WHAT YOU ARE ASKED TO DO -> Please provide the entries below again, word for word.

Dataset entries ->
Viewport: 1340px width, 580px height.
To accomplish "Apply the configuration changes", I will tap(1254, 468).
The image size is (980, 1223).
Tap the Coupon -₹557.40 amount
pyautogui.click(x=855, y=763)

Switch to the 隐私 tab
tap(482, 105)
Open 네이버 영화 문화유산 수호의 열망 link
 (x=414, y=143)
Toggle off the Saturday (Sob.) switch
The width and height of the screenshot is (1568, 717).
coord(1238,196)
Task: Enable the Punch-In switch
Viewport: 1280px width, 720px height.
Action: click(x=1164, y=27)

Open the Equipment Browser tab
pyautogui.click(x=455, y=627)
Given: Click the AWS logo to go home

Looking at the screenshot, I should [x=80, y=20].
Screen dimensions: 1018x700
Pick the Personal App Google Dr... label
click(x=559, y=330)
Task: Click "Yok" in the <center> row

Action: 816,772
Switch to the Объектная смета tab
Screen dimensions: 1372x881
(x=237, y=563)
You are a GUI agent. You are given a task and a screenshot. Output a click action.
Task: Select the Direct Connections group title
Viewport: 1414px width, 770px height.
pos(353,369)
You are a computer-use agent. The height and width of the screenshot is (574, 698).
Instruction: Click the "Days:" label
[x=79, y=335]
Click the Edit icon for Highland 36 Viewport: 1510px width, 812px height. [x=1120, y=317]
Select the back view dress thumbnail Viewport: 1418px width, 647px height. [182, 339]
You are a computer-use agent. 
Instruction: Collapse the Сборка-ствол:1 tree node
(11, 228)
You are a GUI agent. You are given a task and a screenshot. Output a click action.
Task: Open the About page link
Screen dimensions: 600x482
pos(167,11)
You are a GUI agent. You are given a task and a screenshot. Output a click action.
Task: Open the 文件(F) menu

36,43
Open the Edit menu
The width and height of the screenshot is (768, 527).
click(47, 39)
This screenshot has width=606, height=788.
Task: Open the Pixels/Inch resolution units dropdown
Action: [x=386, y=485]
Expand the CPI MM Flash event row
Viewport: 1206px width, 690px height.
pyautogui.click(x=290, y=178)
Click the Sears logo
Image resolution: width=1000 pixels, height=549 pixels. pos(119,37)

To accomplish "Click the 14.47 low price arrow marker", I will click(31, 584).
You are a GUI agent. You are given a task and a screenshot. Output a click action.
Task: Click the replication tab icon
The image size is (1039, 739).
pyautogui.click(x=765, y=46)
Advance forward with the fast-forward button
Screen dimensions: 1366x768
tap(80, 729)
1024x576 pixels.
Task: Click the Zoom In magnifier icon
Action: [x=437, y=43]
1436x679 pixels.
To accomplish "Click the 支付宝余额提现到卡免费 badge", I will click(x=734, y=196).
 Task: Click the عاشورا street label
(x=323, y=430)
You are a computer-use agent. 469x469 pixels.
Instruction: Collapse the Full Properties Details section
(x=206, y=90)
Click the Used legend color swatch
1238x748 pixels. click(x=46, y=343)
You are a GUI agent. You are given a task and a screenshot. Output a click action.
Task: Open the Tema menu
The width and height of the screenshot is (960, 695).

OUTPUT FOR THIS EXERCISE ->
Viewport: 1340px width, 580px height.
To accomplish "Apply the configuration changes", I will tap(1254, 468).
The image size is (980, 1223).
Tap the Coupon -₹557.40 amount
pyautogui.click(x=855, y=763)

Switch to the 隐私 tab
tap(482, 105)
Open 네이버 영화 문화유산 수호의 열망 link
 (x=414, y=143)
Toggle off the Saturday (Sob.) switch
The width and height of the screenshot is (1568, 717).
coord(1238,196)
Task: Enable the Punch-In switch
Viewport: 1280px width, 720px height.
Action: click(x=1164, y=27)

Open the Equipment Browser tab
pyautogui.click(x=455, y=627)
Given: Click the AWS logo to go home

Looking at the screenshot, I should [x=80, y=20].
Screen dimensions: 1018x700
Pick the Personal App Google Dr... label
click(x=559, y=330)
Task: Click "Yok" in the <center> row

Action: 816,772
Switch to the Объектная смета tab
Screen dimensions: 1372x881
(x=237, y=563)
You are a GUI agent. You are given a task and a screenshot. Output a click action.
Task: Select the Direct Connections group title
Viewport: 1414px width, 770px height.
pos(353,369)
You are a computer-use agent. The height and width of the screenshot is (574, 698).
Instruction: Click the "Days:" label
[x=79, y=335]
Click the Edit icon for Highland 36 Viewport: 1510px width, 812px height. [x=1120, y=317]
Select the back view dress thumbnail Viewport: 1418px width, 647px height. [182, 339]
You are a computer-use agent. 
Instruction: Collapse the Сборка-ствол:1 tree node
(11, 228)
You are a GUI agent. You are given a task and a screenshot. Output a click action.
Task: Open the About page link
Screen dimensions: 600x482
pos(167,11)
You are a GUI agent. You are given a task and a screenshot. Output a click action.
Task: Open the 文件(F) menu

36,43
Open the Edit menu
The width and height of the screenshot is (768, 527).
click(47, 39)
This screenshot has width=606, height=788.
Task: Open the Pixels/Inch resolution units dropdown
Action: [x=386, y=485]
Expand the CPI MM Flash event row
Viewport: 1206px width, 690px height.
pyautogui.click(x=290, y=178)
Click the Sears logo
Image resolution: width=1000 pixels, height=549 pixels. pos(119,37)

To accomplish "Click the 14.47 low price arrow marker", I will click(31, 584).
You are a GUI agent. You are given a task and a screenshot. Output a click action.
Task: Click the replication tab icon
The image size is (1039, 739).
pyautogui.click(x=765, y=46)
Advance forward with the fast-forward button
Screen dimensions: 1366x768
tap(80, 729)
1024x576 pixels.
Task: Click the Zoom In magnifier icon
Action: [x=437, y=43]
1436x679 pixels.
To accomplish "Click the 支付宝余额提现到卡免费 badge", I will click(x=734, y=196).
 Task: Click the عاشورا street label
(x=323, y=430)
You are a computer-use agent. 469x469 pixels.
Instruction: Collapse the Full Properties Details section
(x=206, y=90)
Click the Used legend color swatch
1238x748 pixels. click(x=46, y=343)
You are a GUI agent. You are given a task and a screenshot. Output a click action.
Task: Open the Tema menu
The width and height of the screenshot is (960, 695).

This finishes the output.